The architecture is warehouse-agnostic — adapters plug in behind a thin
sampling/profiling interface. BigQuery is the v0.1 target because of its
generous query-bytes pricing for sampled reads and its first-class
`INFORMATION_SCHEMA.JOBS` history for downstream cost analysis. Snowflake,
Databricks, Postgres, and Redshift are all on the roadmap; PRs welcome.

Detail is tracked in GitHub Issues against this repo.

## Design principles

1. **Signal over volume.** A test that always passes is worse than no test — it consumes review attention without catching anything. SignalForge's job is to produce fewer, better artifacts.
2. **Evaluation in the loop.** Generation without grading is what produced the current "AI-test fatigue." Every artifact SignalForge ships has been scored.
3. **OSS-first, Core-friendly.** No dependency on dbt Cloud.

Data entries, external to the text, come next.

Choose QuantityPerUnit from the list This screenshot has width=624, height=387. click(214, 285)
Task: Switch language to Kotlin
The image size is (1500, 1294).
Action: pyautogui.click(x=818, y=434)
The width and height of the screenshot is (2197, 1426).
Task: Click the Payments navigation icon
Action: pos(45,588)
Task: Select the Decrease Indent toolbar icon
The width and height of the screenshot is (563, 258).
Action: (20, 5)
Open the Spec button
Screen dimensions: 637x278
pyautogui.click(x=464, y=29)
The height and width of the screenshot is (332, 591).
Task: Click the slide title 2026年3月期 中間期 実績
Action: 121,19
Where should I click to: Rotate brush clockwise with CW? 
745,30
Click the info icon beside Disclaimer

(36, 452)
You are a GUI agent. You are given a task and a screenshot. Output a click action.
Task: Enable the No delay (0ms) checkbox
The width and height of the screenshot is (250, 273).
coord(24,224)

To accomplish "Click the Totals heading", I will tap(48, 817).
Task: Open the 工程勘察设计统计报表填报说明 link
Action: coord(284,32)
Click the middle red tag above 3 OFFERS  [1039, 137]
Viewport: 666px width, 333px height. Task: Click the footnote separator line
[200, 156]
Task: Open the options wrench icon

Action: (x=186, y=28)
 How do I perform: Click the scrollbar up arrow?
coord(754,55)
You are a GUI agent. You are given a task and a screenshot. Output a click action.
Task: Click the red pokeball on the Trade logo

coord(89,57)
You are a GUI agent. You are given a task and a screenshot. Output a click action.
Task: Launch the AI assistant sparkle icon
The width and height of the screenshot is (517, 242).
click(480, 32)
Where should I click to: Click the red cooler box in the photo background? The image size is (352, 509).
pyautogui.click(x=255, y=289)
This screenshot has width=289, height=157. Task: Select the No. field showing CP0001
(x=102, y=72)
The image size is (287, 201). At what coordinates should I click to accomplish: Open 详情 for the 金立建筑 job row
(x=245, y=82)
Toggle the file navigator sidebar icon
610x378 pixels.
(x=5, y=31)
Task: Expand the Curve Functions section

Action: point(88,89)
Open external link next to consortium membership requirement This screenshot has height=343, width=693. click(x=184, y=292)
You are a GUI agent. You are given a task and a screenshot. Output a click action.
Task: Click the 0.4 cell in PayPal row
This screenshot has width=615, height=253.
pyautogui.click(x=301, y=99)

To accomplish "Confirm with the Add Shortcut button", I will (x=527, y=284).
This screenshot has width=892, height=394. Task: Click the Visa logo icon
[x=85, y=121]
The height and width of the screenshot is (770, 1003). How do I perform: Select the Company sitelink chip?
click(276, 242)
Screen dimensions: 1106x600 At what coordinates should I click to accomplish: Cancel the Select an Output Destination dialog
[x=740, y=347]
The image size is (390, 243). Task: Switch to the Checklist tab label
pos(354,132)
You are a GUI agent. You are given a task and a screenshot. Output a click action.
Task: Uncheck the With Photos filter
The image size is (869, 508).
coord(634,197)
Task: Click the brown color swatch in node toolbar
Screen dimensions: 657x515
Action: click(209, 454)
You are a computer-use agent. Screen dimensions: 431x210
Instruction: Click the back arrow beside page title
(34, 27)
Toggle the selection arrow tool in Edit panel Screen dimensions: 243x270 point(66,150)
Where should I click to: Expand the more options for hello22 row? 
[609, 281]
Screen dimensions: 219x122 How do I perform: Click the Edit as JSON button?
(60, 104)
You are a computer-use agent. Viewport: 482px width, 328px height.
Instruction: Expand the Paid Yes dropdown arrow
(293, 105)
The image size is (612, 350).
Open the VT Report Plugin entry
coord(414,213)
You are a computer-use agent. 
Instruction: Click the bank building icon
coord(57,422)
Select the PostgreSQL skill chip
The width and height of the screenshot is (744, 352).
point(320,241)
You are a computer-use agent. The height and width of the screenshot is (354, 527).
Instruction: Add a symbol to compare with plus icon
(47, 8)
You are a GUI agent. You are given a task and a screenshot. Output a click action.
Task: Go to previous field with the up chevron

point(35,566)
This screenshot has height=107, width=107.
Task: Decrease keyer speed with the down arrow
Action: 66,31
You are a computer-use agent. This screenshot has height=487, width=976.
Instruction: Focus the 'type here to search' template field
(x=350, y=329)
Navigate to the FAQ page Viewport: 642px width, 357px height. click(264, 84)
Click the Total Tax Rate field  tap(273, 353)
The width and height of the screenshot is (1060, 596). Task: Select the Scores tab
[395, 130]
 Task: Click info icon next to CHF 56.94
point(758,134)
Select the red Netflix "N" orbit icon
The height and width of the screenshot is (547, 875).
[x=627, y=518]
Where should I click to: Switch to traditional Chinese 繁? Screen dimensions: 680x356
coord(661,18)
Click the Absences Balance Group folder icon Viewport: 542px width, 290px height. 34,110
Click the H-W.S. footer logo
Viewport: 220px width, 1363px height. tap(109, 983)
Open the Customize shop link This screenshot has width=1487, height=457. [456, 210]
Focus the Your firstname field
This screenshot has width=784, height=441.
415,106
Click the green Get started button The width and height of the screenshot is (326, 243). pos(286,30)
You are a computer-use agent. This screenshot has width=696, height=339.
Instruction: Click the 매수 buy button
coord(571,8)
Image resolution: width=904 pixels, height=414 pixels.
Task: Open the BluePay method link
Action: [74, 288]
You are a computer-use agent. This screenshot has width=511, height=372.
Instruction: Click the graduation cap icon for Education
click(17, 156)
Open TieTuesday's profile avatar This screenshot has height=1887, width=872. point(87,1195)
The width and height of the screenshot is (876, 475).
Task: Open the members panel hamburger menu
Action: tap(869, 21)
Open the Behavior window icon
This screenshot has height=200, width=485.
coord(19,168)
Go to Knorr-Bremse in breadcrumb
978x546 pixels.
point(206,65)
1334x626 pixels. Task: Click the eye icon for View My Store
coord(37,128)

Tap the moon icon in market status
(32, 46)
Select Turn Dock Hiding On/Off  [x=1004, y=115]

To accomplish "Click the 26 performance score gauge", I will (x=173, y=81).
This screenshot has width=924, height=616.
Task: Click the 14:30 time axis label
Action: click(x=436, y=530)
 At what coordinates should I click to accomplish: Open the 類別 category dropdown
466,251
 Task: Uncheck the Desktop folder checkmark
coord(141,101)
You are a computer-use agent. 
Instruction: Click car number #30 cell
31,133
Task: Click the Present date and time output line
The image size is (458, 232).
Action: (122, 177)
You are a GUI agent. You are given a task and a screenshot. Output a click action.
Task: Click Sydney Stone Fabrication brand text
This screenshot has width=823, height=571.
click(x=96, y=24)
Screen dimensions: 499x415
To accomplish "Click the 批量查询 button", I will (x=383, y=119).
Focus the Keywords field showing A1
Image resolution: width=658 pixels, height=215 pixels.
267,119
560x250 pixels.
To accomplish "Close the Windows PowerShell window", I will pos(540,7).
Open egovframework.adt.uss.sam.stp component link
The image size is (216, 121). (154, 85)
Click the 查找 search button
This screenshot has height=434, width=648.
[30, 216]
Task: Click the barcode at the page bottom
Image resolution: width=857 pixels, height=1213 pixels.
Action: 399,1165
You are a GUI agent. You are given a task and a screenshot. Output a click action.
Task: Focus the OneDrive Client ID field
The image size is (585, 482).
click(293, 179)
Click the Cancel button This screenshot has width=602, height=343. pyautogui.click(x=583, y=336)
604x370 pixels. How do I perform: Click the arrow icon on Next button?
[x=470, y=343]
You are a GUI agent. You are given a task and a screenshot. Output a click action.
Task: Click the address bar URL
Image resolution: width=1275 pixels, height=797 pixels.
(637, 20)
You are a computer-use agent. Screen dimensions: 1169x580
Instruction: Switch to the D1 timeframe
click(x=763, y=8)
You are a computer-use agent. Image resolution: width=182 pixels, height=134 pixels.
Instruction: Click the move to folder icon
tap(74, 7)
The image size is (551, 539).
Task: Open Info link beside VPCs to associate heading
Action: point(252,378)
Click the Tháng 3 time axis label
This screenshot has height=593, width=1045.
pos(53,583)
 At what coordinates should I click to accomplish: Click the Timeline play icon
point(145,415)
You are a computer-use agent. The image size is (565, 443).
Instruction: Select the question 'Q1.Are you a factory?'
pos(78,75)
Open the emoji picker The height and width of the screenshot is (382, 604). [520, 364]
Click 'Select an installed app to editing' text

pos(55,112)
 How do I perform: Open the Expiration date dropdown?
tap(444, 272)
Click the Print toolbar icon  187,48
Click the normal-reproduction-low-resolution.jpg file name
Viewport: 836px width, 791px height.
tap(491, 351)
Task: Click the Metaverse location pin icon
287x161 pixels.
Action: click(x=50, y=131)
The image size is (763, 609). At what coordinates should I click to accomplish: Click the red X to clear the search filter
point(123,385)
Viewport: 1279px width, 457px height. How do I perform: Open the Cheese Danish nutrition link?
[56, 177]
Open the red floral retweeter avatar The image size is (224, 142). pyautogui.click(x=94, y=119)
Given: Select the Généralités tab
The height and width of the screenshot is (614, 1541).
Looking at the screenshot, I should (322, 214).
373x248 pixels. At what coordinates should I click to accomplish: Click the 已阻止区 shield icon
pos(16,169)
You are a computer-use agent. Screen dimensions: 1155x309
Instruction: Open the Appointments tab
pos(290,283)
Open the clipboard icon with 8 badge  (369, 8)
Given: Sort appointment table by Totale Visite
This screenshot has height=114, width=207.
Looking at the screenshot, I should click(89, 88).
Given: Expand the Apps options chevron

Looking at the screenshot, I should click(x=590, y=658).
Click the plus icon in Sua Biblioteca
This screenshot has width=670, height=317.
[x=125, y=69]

Runs against any dbt-core project, locally or in CI.
4. **Explainable diffs.** Every kept and dropped artifact has a one-line "why." Reviewers see what changed and what the tool's reasoning was.
5. **Permissive license.** Apache-2.0. Use it commercially, vendor it, embed it.

## Related projects

- **[clauditor](https://github.com/wjduenow/clauditor)** — the LLM-graded evaluation framework SignalForge's quality layer is built on.
- **[dbt-codegen](https://github.com/dbt-labs/dbt-codegen)** — the rule-based YAML scaffolder SignalForge complements (codegen scaffolds; SignalForge drafts, prunes, and grades).
- **[dbt-osmosis](https://github.com/z3z1ma/dbt-osmosis)** — schema.yml management and propagation; orthogonal concern.
- **[Recce](https://github.com/DataRecce/recce)** — PR-time data diff for dbt; complementary, addresses a different pain point.

## License

Apache-2.0. See [LICENSE](LICENSE).

## Contributing

Pre-alpha — issues welcome to shape the design. Open one against the `dev` branch describing the use case you'd like SignalForge to handle. Code contributions will open with the v0.1 milestone.